======== Records provided

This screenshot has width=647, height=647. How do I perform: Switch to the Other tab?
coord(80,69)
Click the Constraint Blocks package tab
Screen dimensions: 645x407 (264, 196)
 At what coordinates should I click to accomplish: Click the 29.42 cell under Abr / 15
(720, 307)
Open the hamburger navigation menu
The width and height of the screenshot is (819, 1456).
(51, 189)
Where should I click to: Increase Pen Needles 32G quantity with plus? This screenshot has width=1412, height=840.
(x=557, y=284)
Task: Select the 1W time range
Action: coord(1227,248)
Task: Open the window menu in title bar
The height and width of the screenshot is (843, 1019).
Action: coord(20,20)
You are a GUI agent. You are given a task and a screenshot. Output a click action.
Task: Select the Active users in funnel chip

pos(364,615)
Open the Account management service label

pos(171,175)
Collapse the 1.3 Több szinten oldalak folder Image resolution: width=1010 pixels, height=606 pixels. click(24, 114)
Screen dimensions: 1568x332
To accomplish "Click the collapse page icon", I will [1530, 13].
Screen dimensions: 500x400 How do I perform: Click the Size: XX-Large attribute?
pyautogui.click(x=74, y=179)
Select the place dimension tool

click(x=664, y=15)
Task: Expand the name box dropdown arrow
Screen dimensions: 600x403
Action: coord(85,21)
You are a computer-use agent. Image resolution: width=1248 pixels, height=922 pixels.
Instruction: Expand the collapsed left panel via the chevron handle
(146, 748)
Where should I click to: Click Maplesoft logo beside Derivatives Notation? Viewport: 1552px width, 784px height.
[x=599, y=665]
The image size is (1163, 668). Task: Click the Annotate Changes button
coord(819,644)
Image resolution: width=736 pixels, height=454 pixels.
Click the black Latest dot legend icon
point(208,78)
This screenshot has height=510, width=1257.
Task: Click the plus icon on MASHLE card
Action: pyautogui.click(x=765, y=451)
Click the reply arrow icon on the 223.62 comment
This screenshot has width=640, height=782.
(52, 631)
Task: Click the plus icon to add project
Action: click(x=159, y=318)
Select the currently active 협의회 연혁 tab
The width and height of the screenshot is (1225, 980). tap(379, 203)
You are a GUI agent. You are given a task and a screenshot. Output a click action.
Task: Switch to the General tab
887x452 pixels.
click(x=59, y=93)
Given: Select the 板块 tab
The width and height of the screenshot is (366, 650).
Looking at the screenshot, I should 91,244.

================

*Aim of the task*
Copy out, word for word, only the lines from the one with "The height and" through the last line of the material above.

*Result for this task*
The height and width of the screenshot is (843, 1019).
Action: coord(20,20)
You are a GUI agent. You are given a task and a screenshot. Output a click action.
Task: Select the Active users in funnel chip

pos(364,615)
Open the Account management service label

pos(171,175)
Collapse the 1.3 Több szinten oldalak folder Image resolution: width=1010 pixels, height=606 pixels. click(24, 114)
Screen dimensions: 1568x332
To accomplish "Click the collapse page icon", I will [1530, 13].
Screen dimensions: 500x400 How do I perform: Click the Size: XX-Large attribute?
pyautogui.click(x=74, y=179)
Select the place dimension tool

click(x=664, y=15)
Task: Expand the name box dropdown arrow
Screen dimensions: 600x403
Action: coord(85,21)
You are a computer-use agent. Image resolution: width=1248 pixels, height=922 pixels.
Instruction: Expand the collapsed left panel via the chevron handle
(146, 748)
Where should I click to: Click Maplesoft logo beside Derivatives Notation? Viewport: 1552px width, 784px height.
[x=599, y=665]
The image size is (1163, 668). Task: Click the Annotate Changes button
coord(819,644)
Image resolution: width=736 pixels, height=454 pixels.
Click the black Latest dot legend icon
point(208,78)
This screenshot has height=510, width=1257.
Task: Click the plus icon on MASHLE card
Action: pyautogui.click(x=765, y=451)
Click the reply arrow icon on the 223.62 comment
This screenshot has width=640, height=782.
(52, 631)
Task: Click the plus icon to add project
Action: click(x=159, y=318)
Select the currently active 협의회 연혁 tab
The width and height of the screenshot is (1225, 980). tap(379, 203)
You are a GUI agent. You are given a task and a screenshot. Output a click action.
Task: Switch to the General tab
887x452 pixels.
click(x=59, y=93)
Given: Select the 板块 tab
The width and height of the screenshot is (366, 650).
Looking at the screenshot, I should 91,244.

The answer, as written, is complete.